[Extracted data entries]
■ ■ ■ ■ ■ ■ ■
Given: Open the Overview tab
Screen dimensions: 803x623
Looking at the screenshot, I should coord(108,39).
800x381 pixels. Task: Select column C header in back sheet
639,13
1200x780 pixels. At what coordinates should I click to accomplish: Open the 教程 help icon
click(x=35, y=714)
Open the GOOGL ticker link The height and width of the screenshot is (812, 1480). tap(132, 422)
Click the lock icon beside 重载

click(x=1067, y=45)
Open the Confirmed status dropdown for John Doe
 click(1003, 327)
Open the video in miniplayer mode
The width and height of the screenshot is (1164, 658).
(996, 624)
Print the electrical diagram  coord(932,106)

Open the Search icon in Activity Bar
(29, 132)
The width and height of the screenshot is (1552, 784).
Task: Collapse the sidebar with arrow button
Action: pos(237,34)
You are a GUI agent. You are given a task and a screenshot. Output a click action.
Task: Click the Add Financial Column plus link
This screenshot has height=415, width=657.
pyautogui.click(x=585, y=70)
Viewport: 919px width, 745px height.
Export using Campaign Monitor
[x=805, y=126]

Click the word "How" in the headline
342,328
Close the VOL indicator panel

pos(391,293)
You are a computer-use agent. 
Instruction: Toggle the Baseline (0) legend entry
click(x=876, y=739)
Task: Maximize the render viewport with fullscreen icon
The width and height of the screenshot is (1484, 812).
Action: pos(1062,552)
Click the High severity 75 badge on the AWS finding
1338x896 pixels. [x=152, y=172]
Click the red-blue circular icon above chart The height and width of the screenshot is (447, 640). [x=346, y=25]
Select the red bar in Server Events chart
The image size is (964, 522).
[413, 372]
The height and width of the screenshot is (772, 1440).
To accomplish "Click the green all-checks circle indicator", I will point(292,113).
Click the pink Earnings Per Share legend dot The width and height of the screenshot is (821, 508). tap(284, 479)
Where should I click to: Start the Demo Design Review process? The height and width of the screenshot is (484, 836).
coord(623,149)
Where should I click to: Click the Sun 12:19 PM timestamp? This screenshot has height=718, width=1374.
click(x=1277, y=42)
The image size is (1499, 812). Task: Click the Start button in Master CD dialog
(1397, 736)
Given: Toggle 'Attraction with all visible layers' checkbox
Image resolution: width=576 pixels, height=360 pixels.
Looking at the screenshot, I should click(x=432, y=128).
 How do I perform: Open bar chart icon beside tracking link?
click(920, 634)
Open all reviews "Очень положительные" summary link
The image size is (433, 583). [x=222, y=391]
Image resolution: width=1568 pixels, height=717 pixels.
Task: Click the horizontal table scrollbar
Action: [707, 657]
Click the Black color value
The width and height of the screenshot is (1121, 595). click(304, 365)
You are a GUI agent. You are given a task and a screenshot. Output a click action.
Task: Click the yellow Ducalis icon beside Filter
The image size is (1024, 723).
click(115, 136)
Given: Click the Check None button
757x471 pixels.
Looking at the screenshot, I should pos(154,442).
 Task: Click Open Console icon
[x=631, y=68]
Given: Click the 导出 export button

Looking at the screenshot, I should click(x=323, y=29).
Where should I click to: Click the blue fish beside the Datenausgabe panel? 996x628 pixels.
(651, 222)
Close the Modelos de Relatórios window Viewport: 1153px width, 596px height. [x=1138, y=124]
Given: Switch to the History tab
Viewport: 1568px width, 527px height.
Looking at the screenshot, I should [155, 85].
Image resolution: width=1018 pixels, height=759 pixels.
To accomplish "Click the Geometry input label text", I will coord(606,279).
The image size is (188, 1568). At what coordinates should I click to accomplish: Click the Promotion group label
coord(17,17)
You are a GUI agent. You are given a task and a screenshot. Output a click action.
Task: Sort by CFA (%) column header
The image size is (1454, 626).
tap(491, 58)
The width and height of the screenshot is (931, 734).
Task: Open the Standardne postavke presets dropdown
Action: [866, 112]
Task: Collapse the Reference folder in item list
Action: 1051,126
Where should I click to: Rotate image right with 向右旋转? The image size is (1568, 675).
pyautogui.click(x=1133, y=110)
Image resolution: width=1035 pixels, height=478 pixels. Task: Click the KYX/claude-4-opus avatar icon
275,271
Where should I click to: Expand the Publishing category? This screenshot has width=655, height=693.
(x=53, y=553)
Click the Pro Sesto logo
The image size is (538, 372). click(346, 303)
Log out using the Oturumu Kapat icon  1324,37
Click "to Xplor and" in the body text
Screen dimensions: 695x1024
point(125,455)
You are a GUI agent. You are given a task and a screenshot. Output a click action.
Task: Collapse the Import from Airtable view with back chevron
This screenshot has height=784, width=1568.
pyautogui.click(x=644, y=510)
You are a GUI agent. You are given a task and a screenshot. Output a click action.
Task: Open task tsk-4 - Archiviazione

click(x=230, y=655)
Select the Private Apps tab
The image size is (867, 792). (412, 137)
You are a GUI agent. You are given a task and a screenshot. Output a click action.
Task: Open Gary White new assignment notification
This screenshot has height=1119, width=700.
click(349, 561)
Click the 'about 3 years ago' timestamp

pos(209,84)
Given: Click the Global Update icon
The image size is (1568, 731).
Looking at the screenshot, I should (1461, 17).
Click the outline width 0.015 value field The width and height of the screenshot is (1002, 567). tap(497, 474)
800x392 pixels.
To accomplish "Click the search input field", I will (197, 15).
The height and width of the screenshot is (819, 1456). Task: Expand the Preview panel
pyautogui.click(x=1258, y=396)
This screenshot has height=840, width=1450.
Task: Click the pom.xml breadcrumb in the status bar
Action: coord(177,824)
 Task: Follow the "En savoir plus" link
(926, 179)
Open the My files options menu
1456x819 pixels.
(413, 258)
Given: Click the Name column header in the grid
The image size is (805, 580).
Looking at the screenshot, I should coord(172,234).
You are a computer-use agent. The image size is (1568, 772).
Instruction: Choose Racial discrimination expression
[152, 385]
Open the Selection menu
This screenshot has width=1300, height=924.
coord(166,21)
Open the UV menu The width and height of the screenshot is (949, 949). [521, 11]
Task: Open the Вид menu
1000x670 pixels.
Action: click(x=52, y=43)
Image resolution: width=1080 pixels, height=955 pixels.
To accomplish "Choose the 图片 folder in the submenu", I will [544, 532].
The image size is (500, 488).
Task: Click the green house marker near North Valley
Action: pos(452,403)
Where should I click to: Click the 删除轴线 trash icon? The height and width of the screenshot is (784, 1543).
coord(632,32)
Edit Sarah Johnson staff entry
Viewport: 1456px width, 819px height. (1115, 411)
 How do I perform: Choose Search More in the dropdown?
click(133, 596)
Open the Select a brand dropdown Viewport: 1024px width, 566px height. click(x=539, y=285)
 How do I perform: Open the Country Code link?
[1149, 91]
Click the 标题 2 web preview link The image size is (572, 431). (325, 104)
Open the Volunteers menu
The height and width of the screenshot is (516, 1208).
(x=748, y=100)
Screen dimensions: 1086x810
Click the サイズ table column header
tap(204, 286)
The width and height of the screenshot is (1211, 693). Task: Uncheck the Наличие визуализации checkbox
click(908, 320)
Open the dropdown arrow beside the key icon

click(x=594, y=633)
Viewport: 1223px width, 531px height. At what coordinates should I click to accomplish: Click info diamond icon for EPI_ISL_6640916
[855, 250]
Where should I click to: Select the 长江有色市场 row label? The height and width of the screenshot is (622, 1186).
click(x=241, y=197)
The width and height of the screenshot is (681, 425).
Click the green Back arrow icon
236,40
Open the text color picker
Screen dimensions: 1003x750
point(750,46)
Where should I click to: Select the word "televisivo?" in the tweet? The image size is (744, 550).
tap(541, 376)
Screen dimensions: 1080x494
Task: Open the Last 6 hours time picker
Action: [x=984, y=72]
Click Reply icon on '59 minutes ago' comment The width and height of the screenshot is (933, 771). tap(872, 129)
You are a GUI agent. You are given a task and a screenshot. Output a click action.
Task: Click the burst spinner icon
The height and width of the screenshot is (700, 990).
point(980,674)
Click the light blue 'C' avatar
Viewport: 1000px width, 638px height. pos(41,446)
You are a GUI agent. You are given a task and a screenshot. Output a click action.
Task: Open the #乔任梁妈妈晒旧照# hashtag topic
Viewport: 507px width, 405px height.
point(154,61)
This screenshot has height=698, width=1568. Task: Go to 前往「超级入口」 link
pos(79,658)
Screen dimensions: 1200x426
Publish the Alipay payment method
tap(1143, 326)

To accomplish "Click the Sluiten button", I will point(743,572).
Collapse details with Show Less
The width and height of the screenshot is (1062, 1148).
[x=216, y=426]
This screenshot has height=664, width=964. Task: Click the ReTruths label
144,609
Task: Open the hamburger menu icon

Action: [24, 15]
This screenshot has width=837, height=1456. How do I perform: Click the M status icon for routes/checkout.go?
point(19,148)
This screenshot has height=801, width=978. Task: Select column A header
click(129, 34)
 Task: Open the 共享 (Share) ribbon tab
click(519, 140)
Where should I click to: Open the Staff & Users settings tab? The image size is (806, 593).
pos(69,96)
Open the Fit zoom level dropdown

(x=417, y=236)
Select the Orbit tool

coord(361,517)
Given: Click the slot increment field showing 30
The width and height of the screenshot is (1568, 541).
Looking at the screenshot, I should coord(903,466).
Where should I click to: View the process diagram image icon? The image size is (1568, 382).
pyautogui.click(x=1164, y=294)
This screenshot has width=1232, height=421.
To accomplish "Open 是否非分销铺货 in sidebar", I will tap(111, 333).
■ ■ ■ ■ ■ ■ ■
» Goal
Repeat the entries from the very beginning through the line containing "click(x=35, y=714)", and include that line.

» Complete answer
Given: Open the Overview tab
Screen dimensions: 803x623
Looking at the screenshot, I should coord(108,39).
800x381 pixels. Task: Select column C header in back sheet
639,13
1200x780 pixels. At what coordinates should I click to accomplish: Open the 教程 help icon
click(x=35, y=714)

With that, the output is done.